▶ **What you should do**: Switch "orange" to "red" throughout the data below, and write out all of it again with nothing else changed. Leave the pictures out.

▶ **Records for this exercise**:
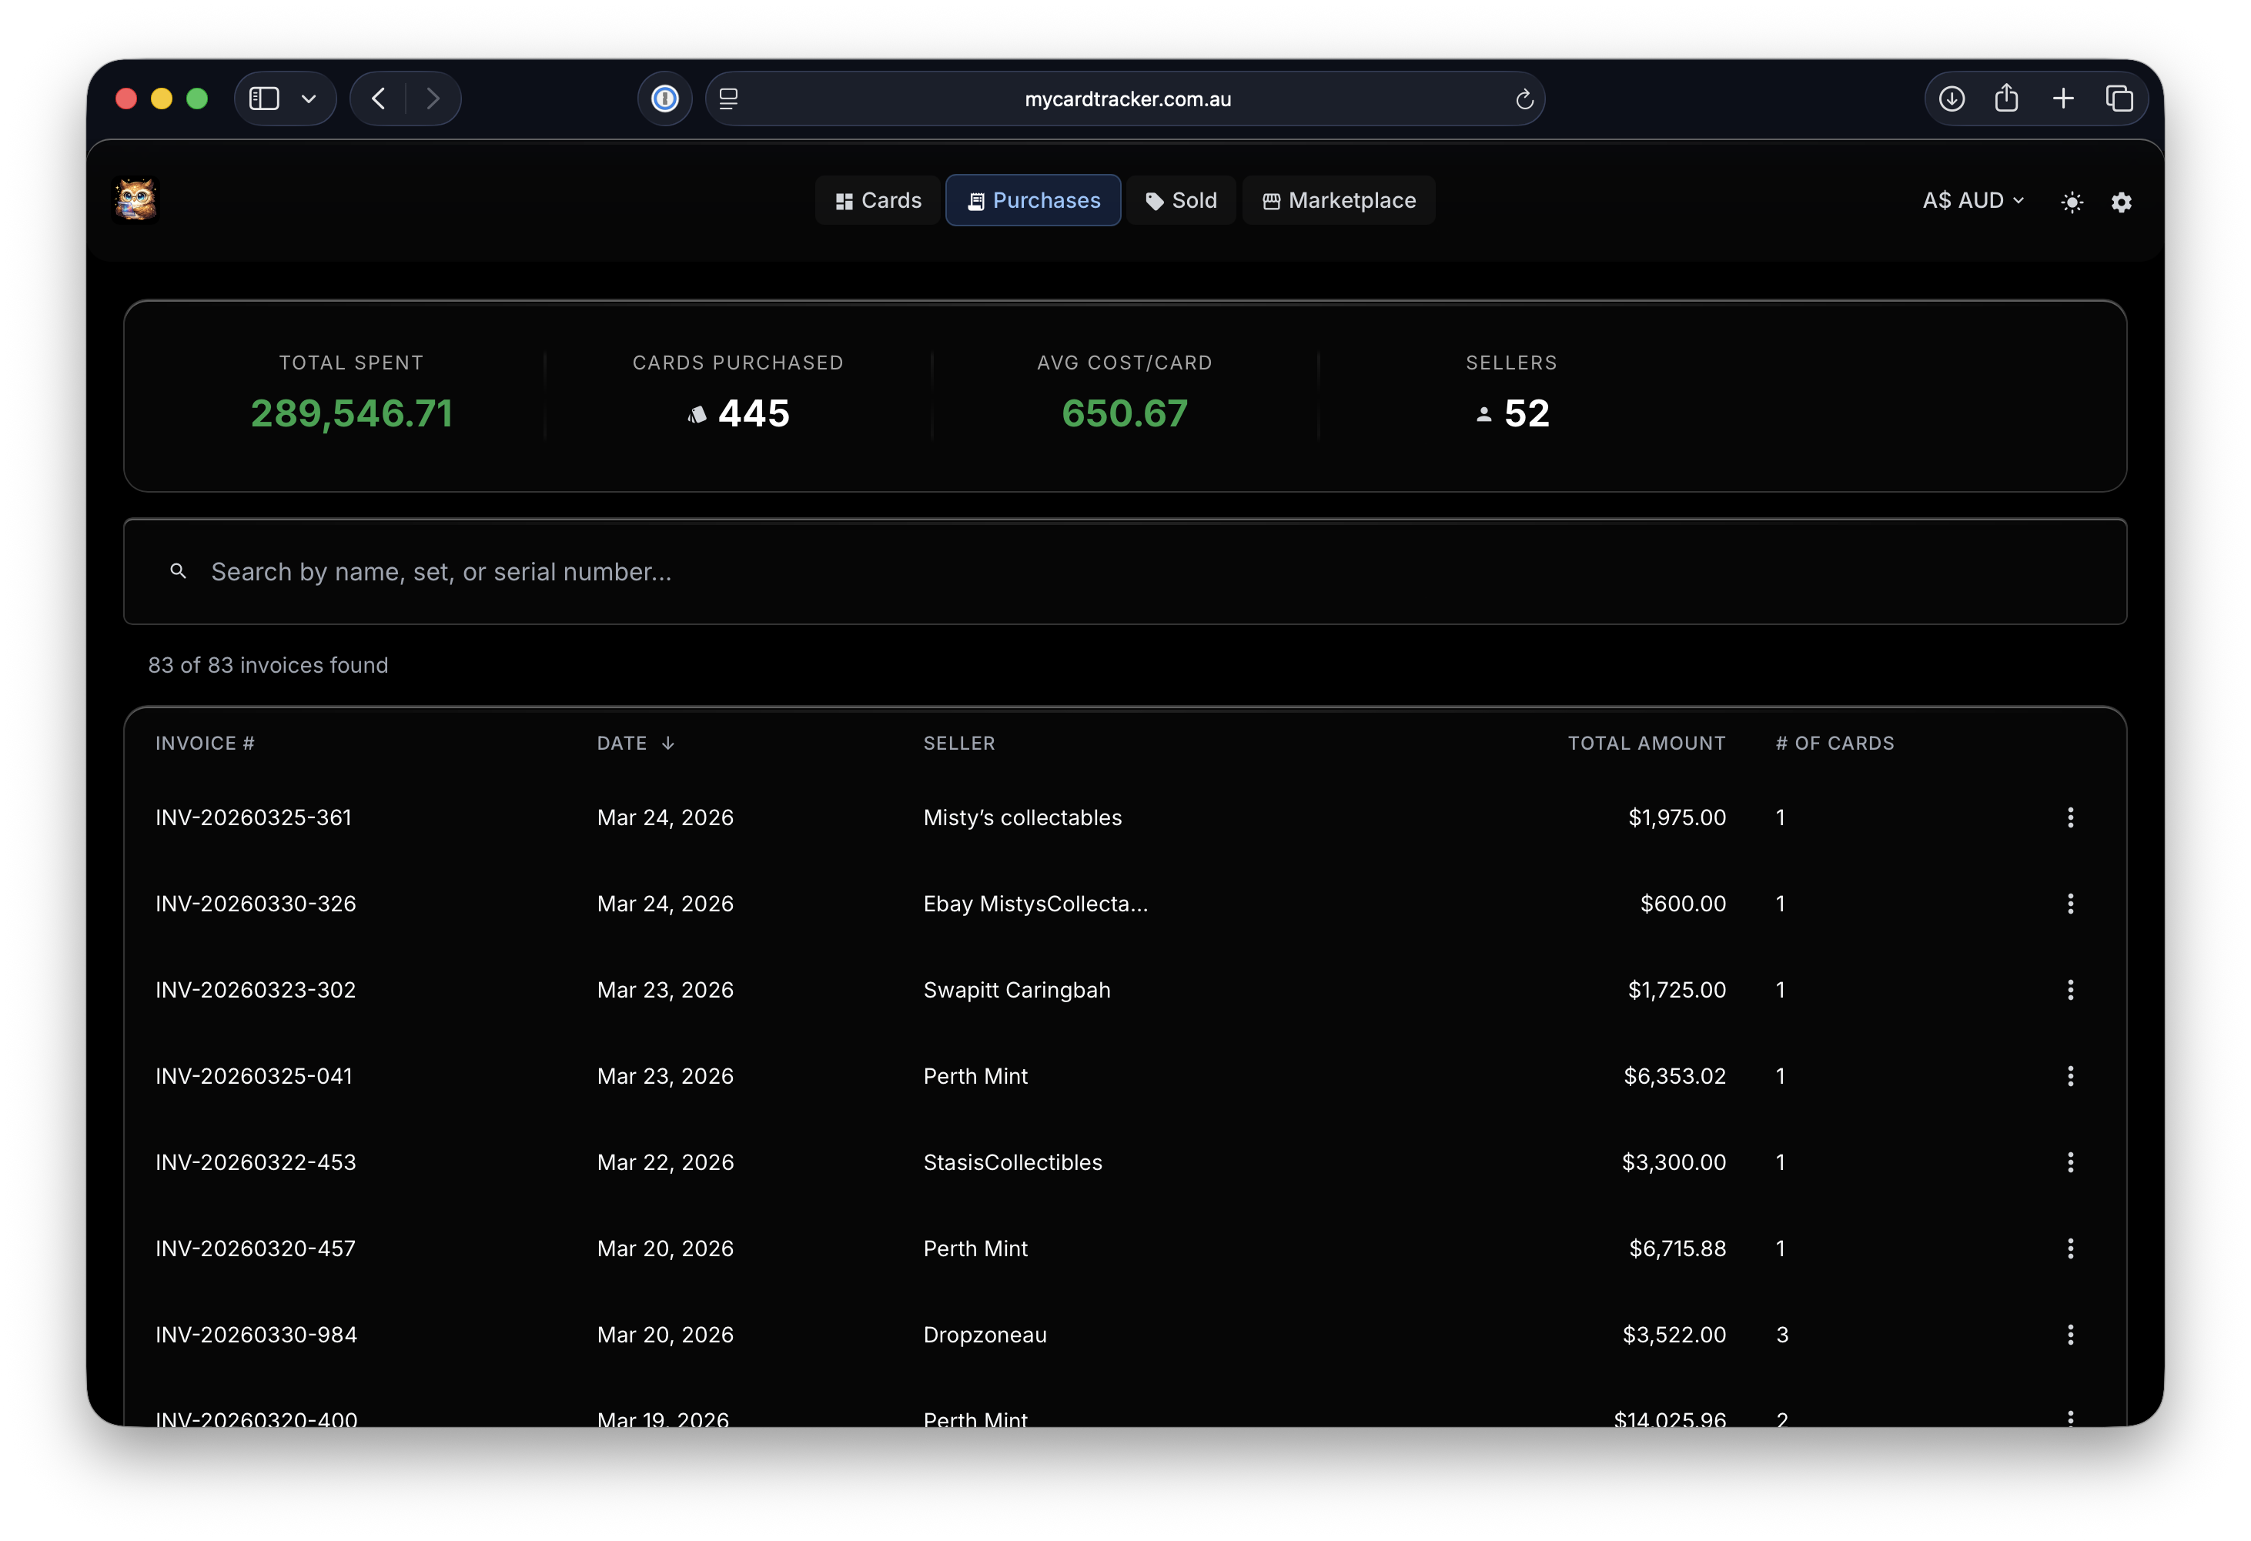The height and width of the screenshot is (1541, 2251).
Task: Reload the page
Action: 1525,98
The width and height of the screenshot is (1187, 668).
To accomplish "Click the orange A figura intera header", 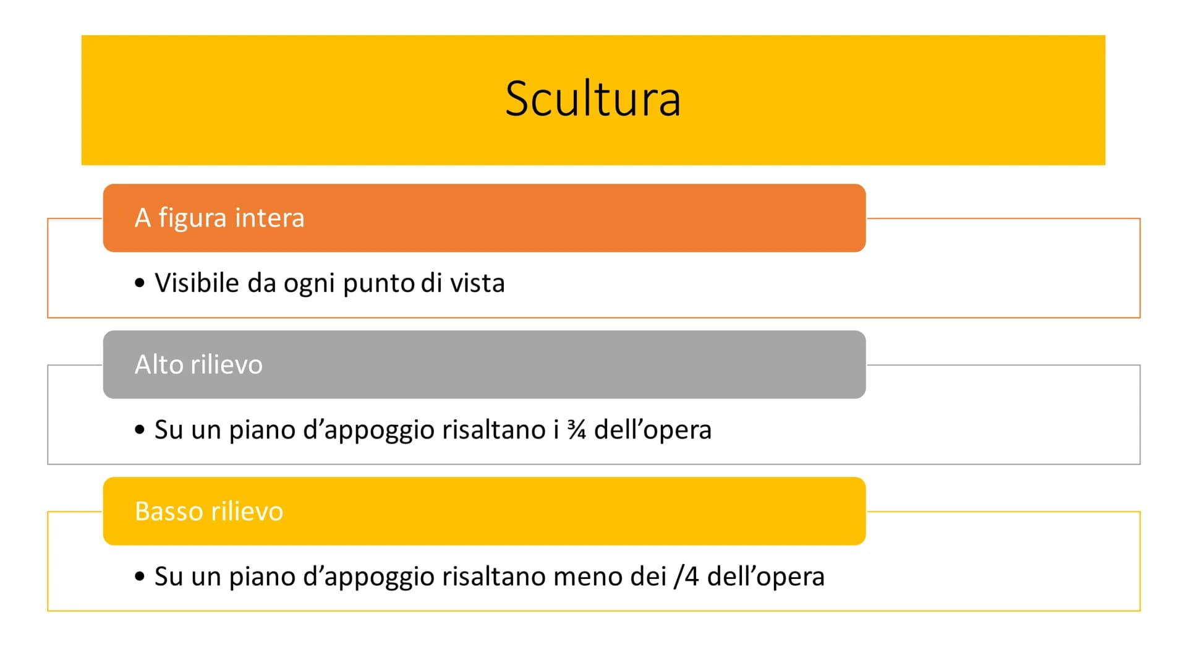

▶ **Output of the exercise**:
The height and width of the screenshot is (1541, 2251).
Task: Reload the page
Action: 1525,98
The width and height of the screenshot is (1187, 668).
To accomplish "Click the red A figura intera header", 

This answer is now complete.